** What the exercise asks **
Could you print, exactly and without pictures, only the lines from the one with "Open the Catalogus tab" through the end of the records below?
=== Data provided ===
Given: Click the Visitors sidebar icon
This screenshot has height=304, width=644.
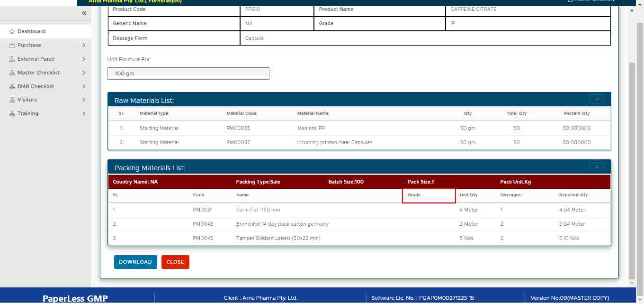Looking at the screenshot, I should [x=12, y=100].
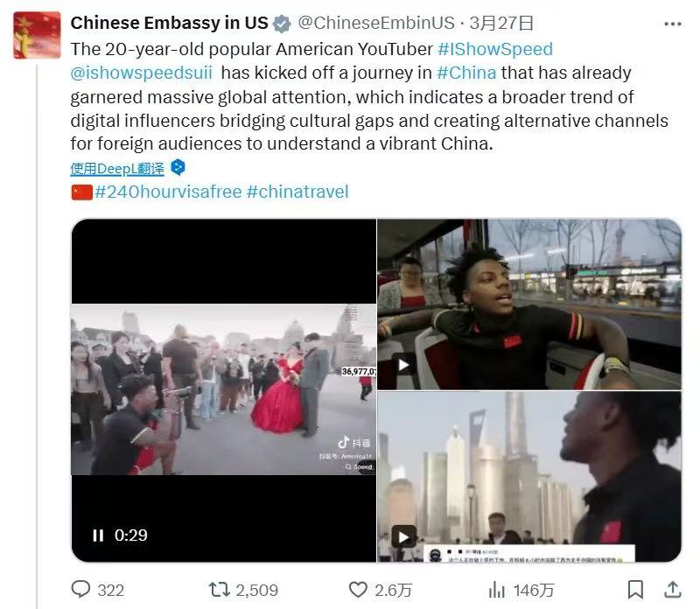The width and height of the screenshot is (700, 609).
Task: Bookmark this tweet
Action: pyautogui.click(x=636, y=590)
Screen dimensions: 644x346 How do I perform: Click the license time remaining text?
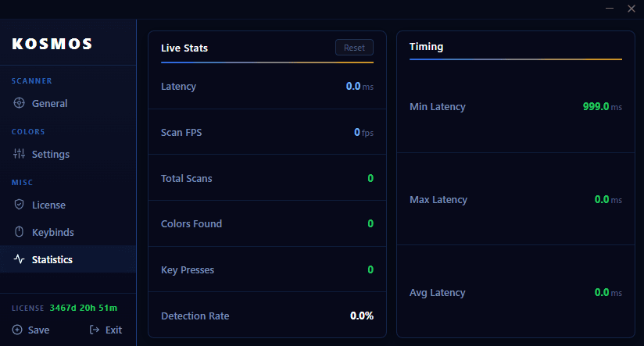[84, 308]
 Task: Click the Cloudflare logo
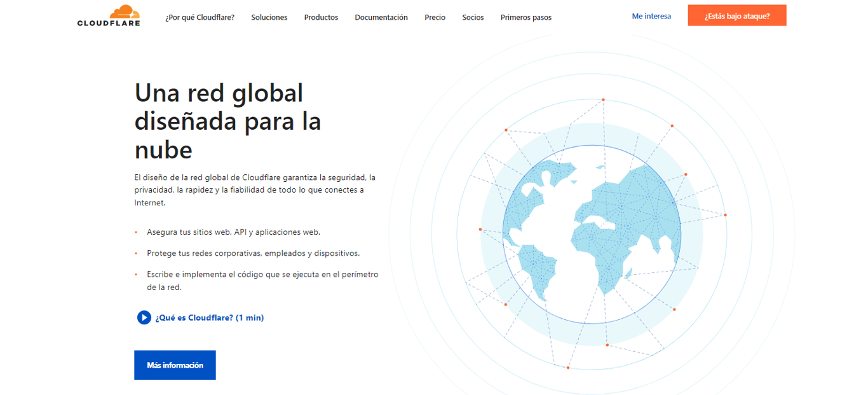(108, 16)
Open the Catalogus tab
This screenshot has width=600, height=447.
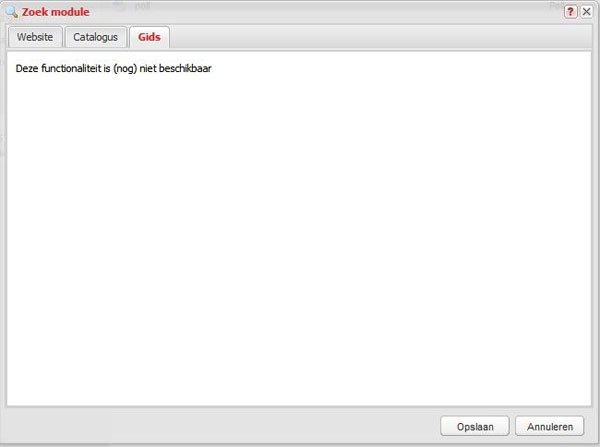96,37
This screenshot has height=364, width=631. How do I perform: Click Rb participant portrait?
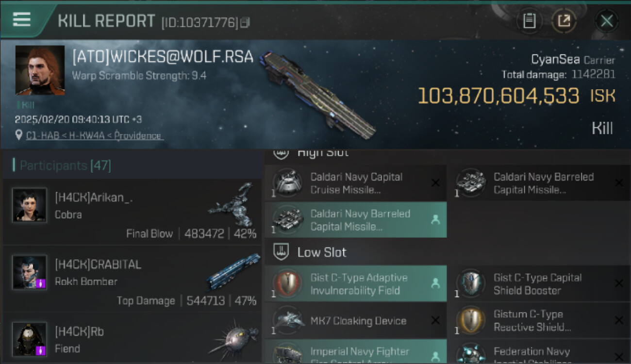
===
** Result of this task **
Open the Catalogus tab
This screenshot has width=600, height=447.
96,37
This screenshot has height=364, width=631. How do I perform: Click Rb participant portrait?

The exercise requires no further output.